» TASK PROMPT
Up to and including the line that contains "Task: Click the Create folder button", return every line from the start of the data, unchanged.
+++ INPUT FOR THIS TASK +++
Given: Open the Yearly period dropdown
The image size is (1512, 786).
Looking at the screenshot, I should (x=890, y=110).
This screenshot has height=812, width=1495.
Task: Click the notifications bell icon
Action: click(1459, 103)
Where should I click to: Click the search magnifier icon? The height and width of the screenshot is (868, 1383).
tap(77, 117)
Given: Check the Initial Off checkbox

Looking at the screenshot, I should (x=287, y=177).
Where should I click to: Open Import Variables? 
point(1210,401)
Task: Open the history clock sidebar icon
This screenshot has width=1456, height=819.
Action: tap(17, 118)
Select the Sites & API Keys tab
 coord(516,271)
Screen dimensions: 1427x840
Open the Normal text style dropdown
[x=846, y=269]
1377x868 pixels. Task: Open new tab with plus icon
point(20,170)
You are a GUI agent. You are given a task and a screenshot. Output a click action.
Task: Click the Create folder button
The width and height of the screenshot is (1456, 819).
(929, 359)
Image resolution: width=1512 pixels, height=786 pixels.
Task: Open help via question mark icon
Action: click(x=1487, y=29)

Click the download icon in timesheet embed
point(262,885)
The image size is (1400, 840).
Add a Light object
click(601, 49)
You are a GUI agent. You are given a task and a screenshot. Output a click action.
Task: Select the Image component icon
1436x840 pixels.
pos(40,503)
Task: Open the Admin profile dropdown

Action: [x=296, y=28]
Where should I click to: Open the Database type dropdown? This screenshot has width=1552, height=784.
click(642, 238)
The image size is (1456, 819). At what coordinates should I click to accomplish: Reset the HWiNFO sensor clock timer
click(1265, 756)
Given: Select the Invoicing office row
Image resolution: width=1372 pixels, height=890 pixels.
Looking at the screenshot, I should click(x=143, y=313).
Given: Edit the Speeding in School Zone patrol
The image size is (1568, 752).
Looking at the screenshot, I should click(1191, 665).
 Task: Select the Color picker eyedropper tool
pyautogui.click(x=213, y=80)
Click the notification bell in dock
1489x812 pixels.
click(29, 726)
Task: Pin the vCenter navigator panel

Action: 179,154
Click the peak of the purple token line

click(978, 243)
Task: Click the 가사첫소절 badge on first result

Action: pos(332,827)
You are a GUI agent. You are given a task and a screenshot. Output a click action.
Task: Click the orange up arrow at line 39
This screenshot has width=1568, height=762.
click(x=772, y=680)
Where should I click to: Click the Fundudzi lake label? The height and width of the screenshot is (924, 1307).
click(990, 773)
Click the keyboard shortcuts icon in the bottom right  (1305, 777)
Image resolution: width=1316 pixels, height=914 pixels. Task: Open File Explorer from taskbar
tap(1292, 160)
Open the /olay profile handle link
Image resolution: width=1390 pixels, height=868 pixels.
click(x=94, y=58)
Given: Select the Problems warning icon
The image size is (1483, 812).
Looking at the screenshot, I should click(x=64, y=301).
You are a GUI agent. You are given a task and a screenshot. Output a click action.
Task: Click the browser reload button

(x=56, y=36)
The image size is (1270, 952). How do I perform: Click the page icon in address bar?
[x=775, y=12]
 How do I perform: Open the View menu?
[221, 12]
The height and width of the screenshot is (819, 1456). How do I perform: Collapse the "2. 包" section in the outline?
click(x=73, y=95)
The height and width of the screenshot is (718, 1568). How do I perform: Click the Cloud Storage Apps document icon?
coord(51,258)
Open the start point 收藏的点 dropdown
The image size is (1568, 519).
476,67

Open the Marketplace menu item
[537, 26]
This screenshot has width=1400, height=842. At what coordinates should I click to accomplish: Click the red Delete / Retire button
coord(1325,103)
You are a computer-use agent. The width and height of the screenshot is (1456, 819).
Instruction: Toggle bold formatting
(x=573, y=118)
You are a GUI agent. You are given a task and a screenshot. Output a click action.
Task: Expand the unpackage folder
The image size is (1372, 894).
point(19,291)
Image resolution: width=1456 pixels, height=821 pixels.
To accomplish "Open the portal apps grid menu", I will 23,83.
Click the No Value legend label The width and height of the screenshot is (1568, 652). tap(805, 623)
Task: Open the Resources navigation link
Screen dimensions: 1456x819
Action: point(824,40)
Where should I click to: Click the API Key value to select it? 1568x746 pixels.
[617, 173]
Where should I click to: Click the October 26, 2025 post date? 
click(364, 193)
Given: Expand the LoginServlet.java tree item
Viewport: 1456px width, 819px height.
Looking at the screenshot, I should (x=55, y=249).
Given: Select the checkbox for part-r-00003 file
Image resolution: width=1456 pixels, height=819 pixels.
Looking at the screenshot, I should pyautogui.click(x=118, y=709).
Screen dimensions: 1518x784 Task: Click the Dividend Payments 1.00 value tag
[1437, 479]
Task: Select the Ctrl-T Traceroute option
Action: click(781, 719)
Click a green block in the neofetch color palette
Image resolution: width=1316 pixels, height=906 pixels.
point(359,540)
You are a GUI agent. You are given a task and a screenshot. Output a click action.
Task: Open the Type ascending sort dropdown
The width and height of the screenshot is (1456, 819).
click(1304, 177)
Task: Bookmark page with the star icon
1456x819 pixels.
+++
» SOLUTION
Given: Open the Yearly period dropdown
The image size is (1512, 786).
Looking at the screenshot, I should (x=890, y=110).
This screenshot has height=812, width=1495.
Task: Click the notifications bell icon
Action: click(1459, 103)
Where should I click to: Click the search magnifier icon? The height and width of the screenshot is (868, 1383).
tap(77, 117)
Given: Check the Initial Off checkbox

Looking at the screenshot, I should (x=287, y=177).
Where should I click to: Open Import Variables? 
point(1210,401)
Task: Open the history clock sidebar icon
This screenshot has width=1456, height=819.
Action: tap(17, 118)
Select the Sites & API Keys tab
 coord(516,271)
Screen dimensions: 1427x840
Open the Normal text style dropdown
[x=846, y=269]
1377x868 pixels. Task: Open new tab with plus icon
point(20,170)
You are a GUI agent. You are given a task and a screenshot. Output a click action.
Task: Click the Create folder button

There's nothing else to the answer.